NF – A sociedade tecno, baptizada assim pelo psiquiatra Tonino Cantelmi, como se caracteriza?
DS – É uma sociedade onde os cidadãos se relacionam de forma virtual, a todos os níveis. Se repararmos as gerações mais jovens reflectem esse estilo de vida. Se antes os pais tinham de chamar as suas crianças da rua para os fazer retornar a casa ao fim do dia, hoje a dificuldade é conseguir que os jovens saiam à rua, interajam “cara‑a‑cara” e não por detrás do ecrã do PC ou smartphone.
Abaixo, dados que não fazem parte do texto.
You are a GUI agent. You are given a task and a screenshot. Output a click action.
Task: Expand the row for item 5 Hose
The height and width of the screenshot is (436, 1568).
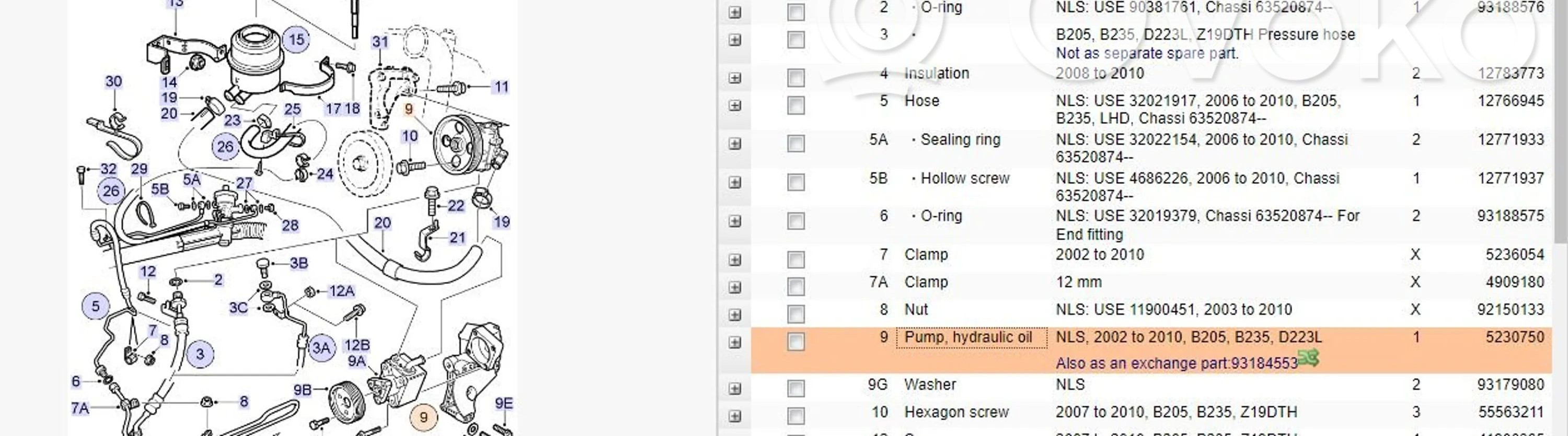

De salientar que se denotam nas novas gerações também características de maior tolerância e compreensão face a etnias e minorias o que será um efeito da globalização que explica também o facto de os jovens serem cada vez mais parecidos independentemente da zona do globo onde se encontram, pois devido à Internet comungam das mesmas referências.
NF – Como vês a evolução da tecnologia e da sociedade?
DS – Vejo com esperança e até grande confiança. Recuso‑me a assumir uma perspectiva totalmente pessimista e para isso recorro à história que costuma ser cíclica. Há alguns anos as pessoas receavam o impacto da TV na sociedade, também o fizeram até acerca do caleidoscópio e fizeram profecias acerca de como estes instrumentos iriam destruir a vida das novas gerações. No geral todos estes receios se revelaram infundados. Mas existem efectivamente desafios. Com o abalar dos alicerces da nossa sociedade e em função de um estilo de vida mais “líquido” vemo‑nos desamparados e a ansiedade é maior do que nunca na gestão das nossas carreiras e do nosso futuro. A informação sempre presente cria estímulos e expectativas difíceis de gerir e muitas vezes projecta realidades que não alcançáveis. Acredito que nos tempos vindouros o grande desafio para humanidade será a viragem para o seu interior. Com mais protagonismo das ciências sociais e da psicologia de forma a podermos preparar o ser humano para concretizar o seu verdadeiro potencial.